III. Under the Texas Insurance Code there is an existing statutory duty to investigate when settling claims.

The Texas Legislature has expressly placed a duty to investigate on insurers – in connection with the adjustment of claims. In particular, “failing to adopt and implement reasonable standards for the prompt investigation of claims arising under the insurer’s policies” is an unfair settlement claim practice. Tex. Ins. Code § 542.003(b)(3). While proceedings to enforce 542 are limited to the TDI, they nevertheless impose a duty on insurers consistent with the propositions in this paper. See, e.g., Terry v. Safeco Ins. Co. of Am., 930 F. Supp. 2d 702, 714 (S.D. Tex. 2013). Additionally, “refusing to pay a claim without conducting a reasonable investigation with respect to the claim” is “an unfair method of competition or an unfair or deceptive act or practice” – i.e., bad faith. Tex. Ins. Code § 541.060(a)(7).

Implicit in the duty to investigate is a requirement that the investigation be legitimate, objectively full and fair, and not a mere pretext. “[A]n insurer cannot insulate itself from bad faith liability by investigating a claim in a manner calculated to construct a pretextual basis for denial.” State Farm Fire & Cas.

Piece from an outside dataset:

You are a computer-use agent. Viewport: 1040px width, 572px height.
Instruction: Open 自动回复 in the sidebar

Co. v. Simmons, 963 S.W.2d 42, 44 (Tex. 1998); see also AIG Aviation, Inc. v. Holt Helicopters, Inc., 198 S.W.3d 276, 288 (Tex. App.—San Antonio 2006, pet. denied) (“Based on the evidence, the jury could have concluded that AIG knowingly conducted an outcome-oriented investigation.”).

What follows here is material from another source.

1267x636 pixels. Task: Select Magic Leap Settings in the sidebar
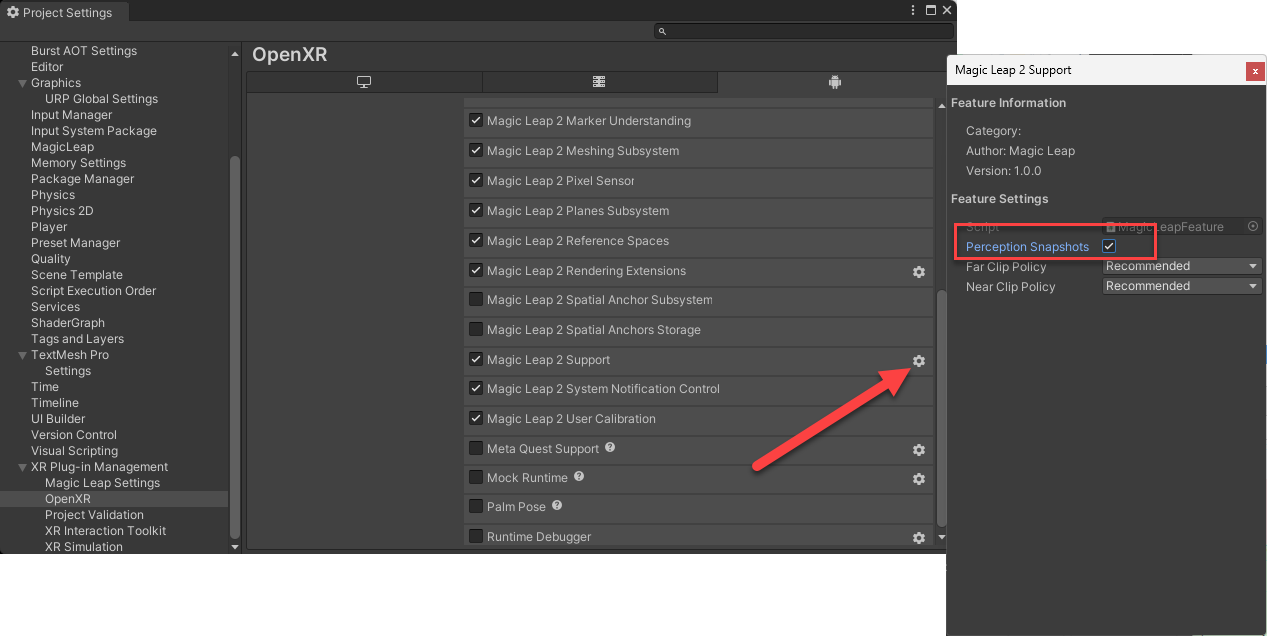(102, 483)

Nor can an insurer shirk its duty to investigate by passing the responsibility off to an expert. “Instead, we have repeatedly acknowledged that an insurer’s reliance upon an expert’s report, standing alone, will not necessarily shield the carrier if there is evidence that the report was not objectively prepared or the insurer’s reliance on the report was unreasonable.” State Farm Lloyds v. Nicolau, 951 S.W.2d 444, 448 (Tex. 1997); see also id. (“Courts of appeals have likewise held, in similar circumstances, that evidence casting doubt on the reliability of the insurer’s expert’s opinions may support a bad-faith finding.”).

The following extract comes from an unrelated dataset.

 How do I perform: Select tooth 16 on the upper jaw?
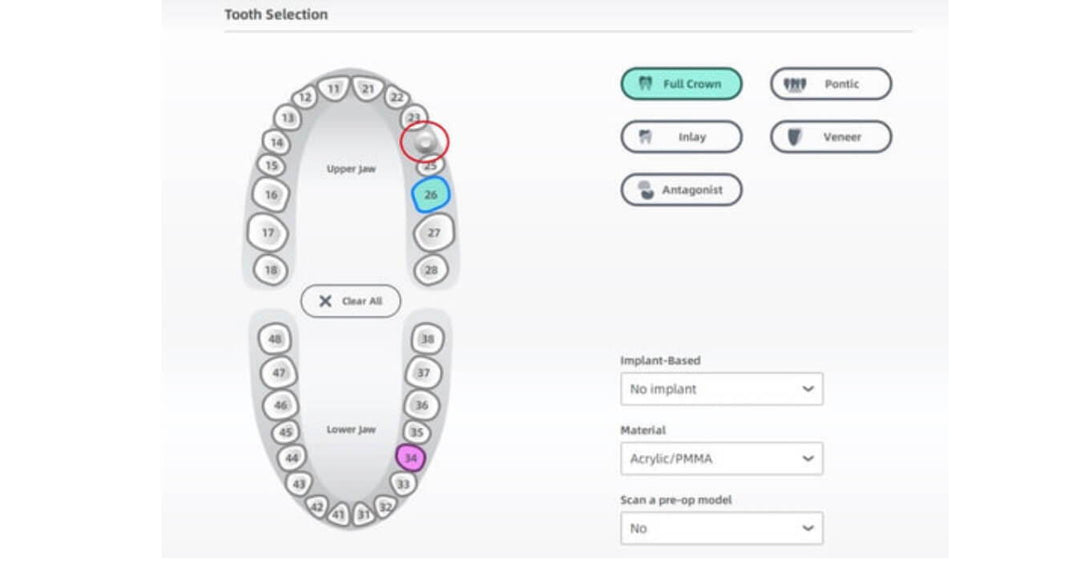269,194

For example, the following evidence would constitute bad faith by an insurer when settling a claim:

There is evidence that would show Standard Fire’s investigation of Mrs. Stephenson’s claim was not a reasonable one but, instead, was an investigation conducted to disprove the compensability of the claim, in accordance with instructions from the investigator’s supervisors. There was also evidence that Standard Fire basically approached heart attack claims by conducting an investigation that would disprove the claim.

Standard Fire Ins. Co. v. Stephenson, 963 S.W.2d 81, 85 (Tex. App.—Beaumont 1997, no pet.).

IV.       Insurers are also under a good faith based inquiry notice duty to investigate further – because a) insurers have a duty of good faith and fair dealing and b) if any party under duty good faith learns of suspicious facts that a reasonable person would investigate then c) they have a good faith duty to investigate further, and d) not investigating is bad faith.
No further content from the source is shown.